'Quantum weirdness' in exploitation by the international gravitational-wave observatory network

TL;DR

This paper explains the quantum physics behind the use of squeezed light in gravitational-wave detectors, highlighting its connection to fundamental quantum phenomena and potential for revealing quantum correlations.

Contribution

It provides a clear physical interpretation of squeezed light in GW observatories, linking it to Einstein-Podolsky-Rosen correlations and quantum weirdness.

Findings

Squeezed light exhibits quantum correlations similar to EPR states.

The physical understanding of squeezed light enhances GW detector sensitivity.

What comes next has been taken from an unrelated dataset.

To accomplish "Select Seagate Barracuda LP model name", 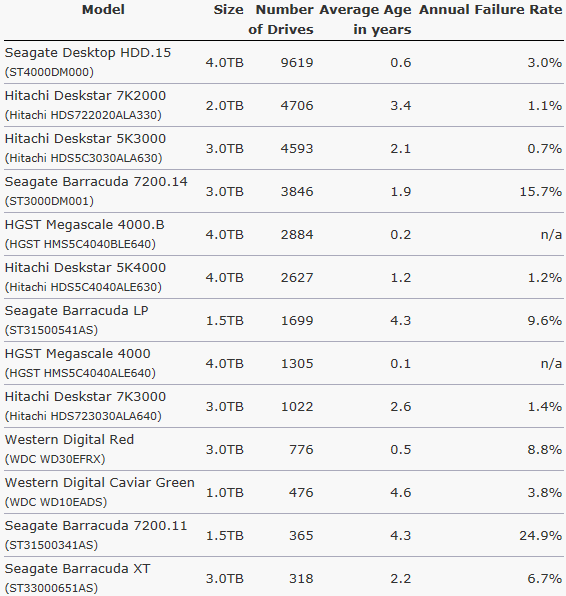I will tap(76, 311).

The paper offers a new perspective on quantum phenomena in practical applications.

Abstract

The detectors of the international gravitational-wave (GW) observatory network are currently taking data with sensitivities improved via squeezing the photon counting noise of the laser light used. Several GW candidate events, such as black-hole mergers, are already in the pipeline to be analyzed in detail. While the brand-new field of GW astronomy relies on squeezed light for reaching higher sensitivities, the physical understanding of such light, although being well-described by quantum theory, is still under discussion. Here, I present a description of why squeezed light, as now being exploited by GW observatories, constitutes rather remarkable physics. I consider the squeezed photon statistics and show its relation to the famous gedanken experiment formulated by Einstein, Podolsky, and Rosen in 1935. My description illuminates 'quantum weirdness' in a clear way and might be the starting point for finding the physics of quantum correlations in general, which scientists have been seeking for decades.